What this exercise asks:
• A. In the mailing-list reply about the rb-tree context-switch optimization, condense the paragraph that begins "Something that is wrong in my RFC" into a shorter version. Keep its main facts.
• B. From the mailing-list reply about the rb-tree context-switch optimization, retype the passage between "Something that is" and "same pmu together.", inclusive.
• C. Write what comes next in the mailing-list reply about the rb-tree context-switch optimization, picking up after its final sentence.
*** Text to read ***
Re: [RFC 0/6] optimize ctx switch with rb-tree

From: David Carrillo-Cisneros
Date: Tue Apr 25 2017 - 14:54:51 EST


>
> If I disable traversing in the per-process case then the overhead disappears.
>
> For the system-wide case the ctx->pinned_groups and ctx->flexible_groups lists are parts of per-cpu perf_cpu_context object and count of iterations is small (#events == 29).


Yes, seems like it would benefit from the rb-tree optimization.

Something that is wrong in my RFC (as Mark notes in the "enjoyment"
section of https://lkml.org/lkml/2017/1/12/254), is that care must be
taken to disable the right pmu when dealing with contexts that have
events from more than one PMU. A way to do it is to have the pmu as
part of the rb-tree key (as Peter initially suggested) and use that to
iterate events in the same pmu together.
*** Provided records ***
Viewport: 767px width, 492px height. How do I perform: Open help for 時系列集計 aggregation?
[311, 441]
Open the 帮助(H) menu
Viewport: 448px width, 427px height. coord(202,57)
***
*** Provided records ***
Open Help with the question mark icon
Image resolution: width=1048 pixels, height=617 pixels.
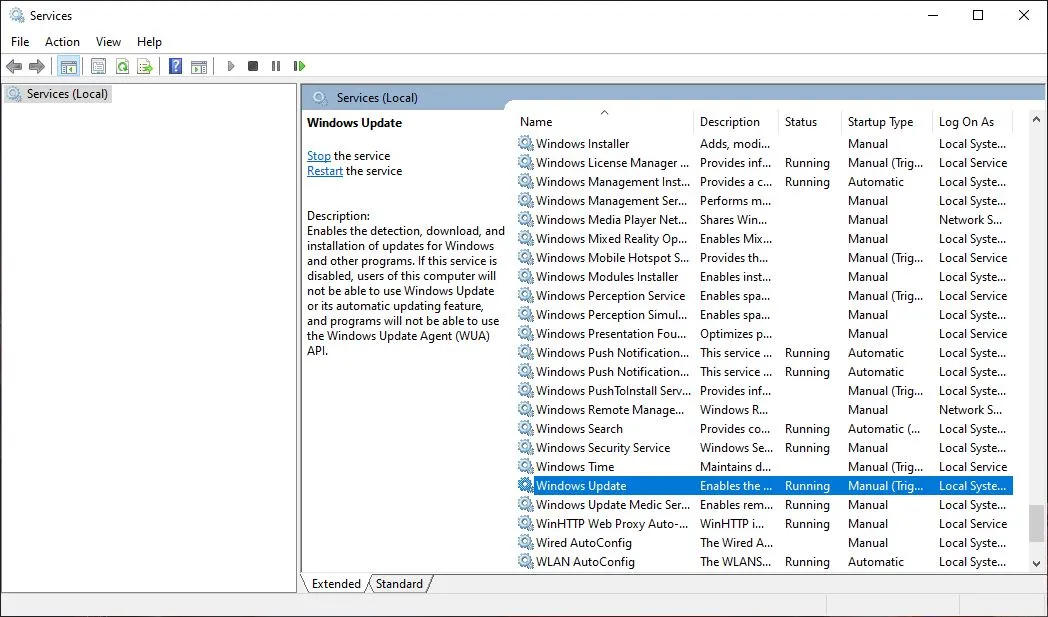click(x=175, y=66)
***
Exercise responses:
• A. A flaw in the RFC, noted by Mark in the "enjoyment" section of https://lkml.org/lkml/2017/1/12/254, is that contexts holding events from more than one PMU need care to disable the right PMU. One fix is to make the pmu part of the rb-tree key, as Peter first suggested, so that events in the same pmu are iterated together.

• B.
Something that is wrong in my RFC (as Mark notes in the "enjoyment"
section of https://lkml.org/lkml/2017/1/12/254), is that care must be
taken to disable the right pmu when dealing with contexts that have
events from more than one PMU. A way to do it is to have the pmu as
part of the rb-tree key (as Peter initially suggested) and use that to
iterate events in the same pmu together.

• C.
There's still the open question of what to do when pmu->add fails.
Currently, it stops scheduling events, but that's not right when
dealing with events in "software context" that are not software events
(I am looking at you CQM) and in hardware contexts with more than one
PMU (ARM big-little). Ideally a change in event scheduler should
address that, but it requires more work. Here is a discussion with
Peter about that (https://lkml.org/lkml/2017/1/25/365).

If you guys want to work on it, I'll be happy to help review.
Otherwise, I'll get to it as soon as I have a chance (1-2 months).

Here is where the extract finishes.